Graduate Thesis Or Dissertation

 

Uneven Housing Development and the Spatial Negotiation of Class in Nanjing, China Public Deposited

https://scholar.colorado.edu/concern/graduate_thesis_or_dissertations/k643b1428
Abstract
  • The discourses of free-market economic reform policies in China have encouraged the decentralization of state power and devolution of fiscal responsibility to local governments. The restructuring of local state control under the mounting pressures of economic globalization provides a broader political-economic context for the changing built and social environments of the Chinese city. When the central government permitted city officials to lease state-owned land to private real estate developers in 1998, the resulting acceleration of housing redevelopment in a rapidly urbanizing China dramatically transformed complex socio-spatial divisions between various groups in the city of Nanjing.
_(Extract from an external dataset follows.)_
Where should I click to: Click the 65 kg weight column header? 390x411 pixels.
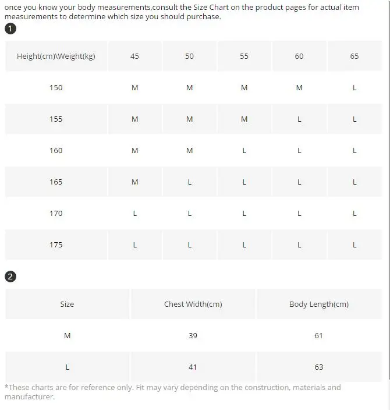click(x=354, y=56)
I examine urban citizenship, modernity, and private homeownership through participant observation and interviews examining how various social groups in China (i.e. rural migrants, urban poor, urban middle-class) negotiate the construction of new and transforming class boundaries. Through an ethnographic study in five field sites — two gated communities, two public housing compounds, and one old city neighborhood — I explore the everyday experience of residents in the midst of urban housing redevelopment. Using Lefebvre’s concept of the production of space and Gramsci’s notion of cultural hegemony, I link the economic and cultural domains of class construction to further understand the dynamic interplay between broader political-economic context and individual lived experience. My interrogation of the built and social environments of urban China sheds light on the antagonisms and alliances between social groups, the representations and practices of old city preservation and demolition, and the effects of economic reform on daily life. I illustrate that uneven housing development constitutes changing spatial dimensions of class in Nanjing, China. This study illuminates the theoretical and practical implications of uneven development on social cohesion, economic growth, and political stability.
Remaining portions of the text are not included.